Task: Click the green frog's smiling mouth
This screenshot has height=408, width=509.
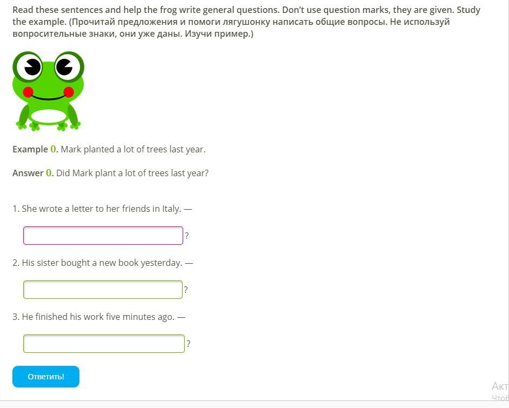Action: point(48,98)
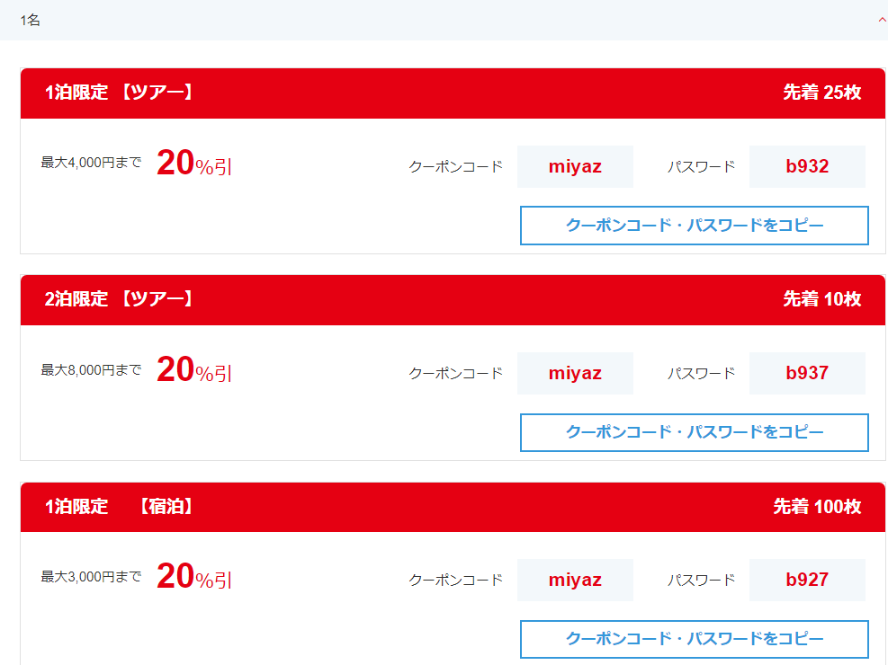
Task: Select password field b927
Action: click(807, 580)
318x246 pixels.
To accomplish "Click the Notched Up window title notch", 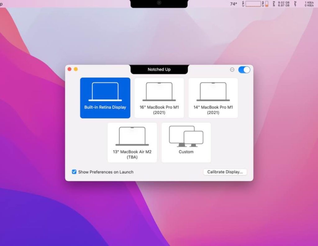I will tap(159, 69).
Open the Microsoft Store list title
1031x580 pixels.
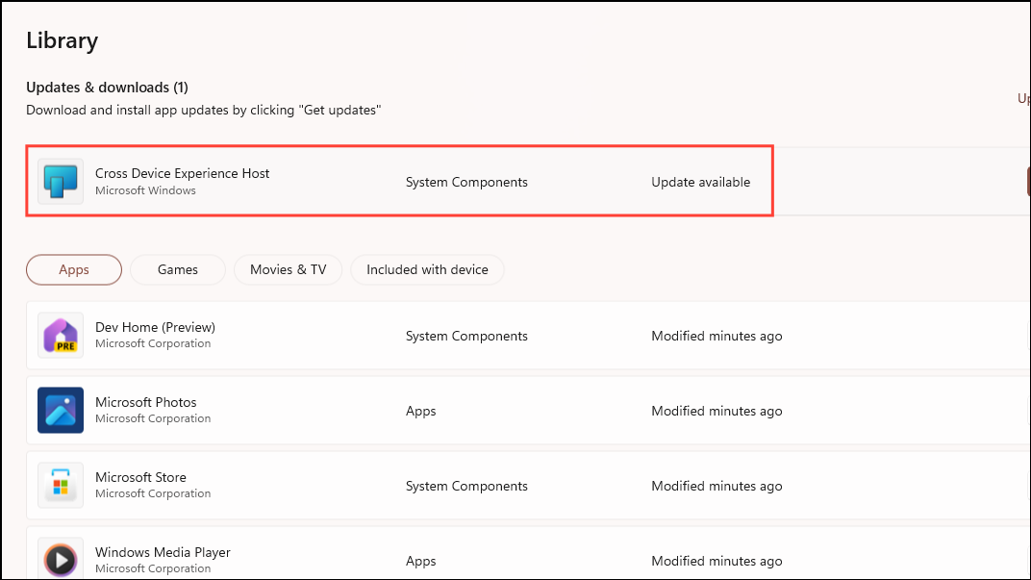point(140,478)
※ ※ ※
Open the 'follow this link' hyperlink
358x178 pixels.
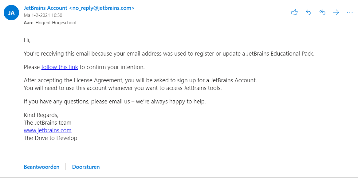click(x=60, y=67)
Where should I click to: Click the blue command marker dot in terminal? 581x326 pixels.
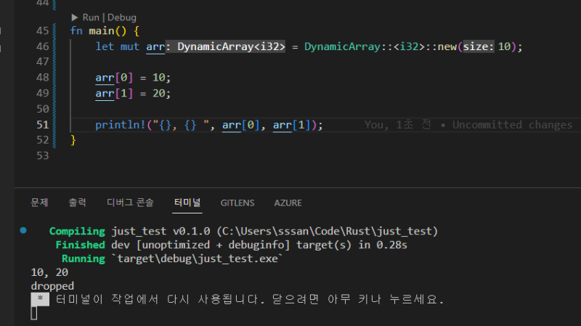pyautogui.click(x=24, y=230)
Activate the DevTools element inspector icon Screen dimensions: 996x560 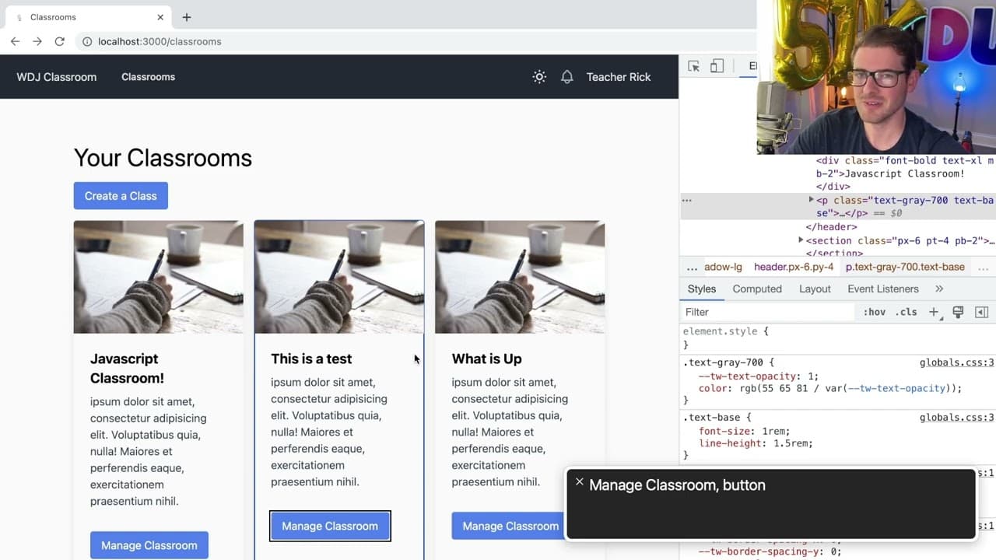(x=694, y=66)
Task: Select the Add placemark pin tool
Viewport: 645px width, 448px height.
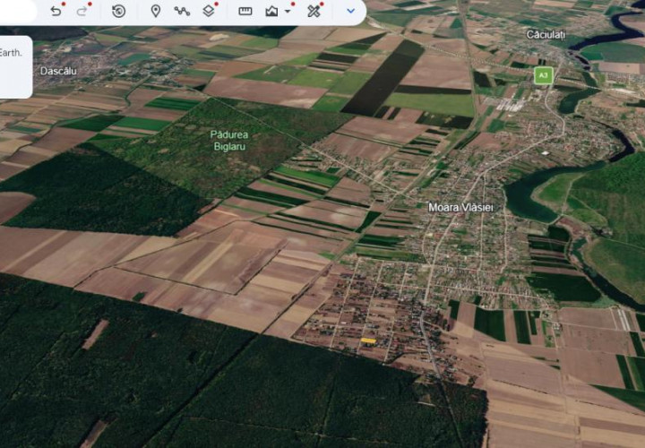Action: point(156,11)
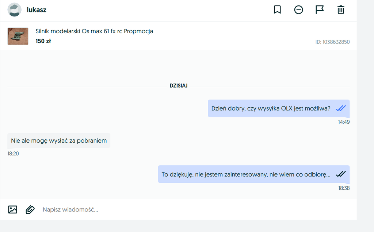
※ ※ ※
▶ **Problem to solve**:
Within the material above, find every line containing the word "Open" and copy it.

▶ **Written reply**:
Open the Microsoft Store list title
Open the 'follow this link' hyperlink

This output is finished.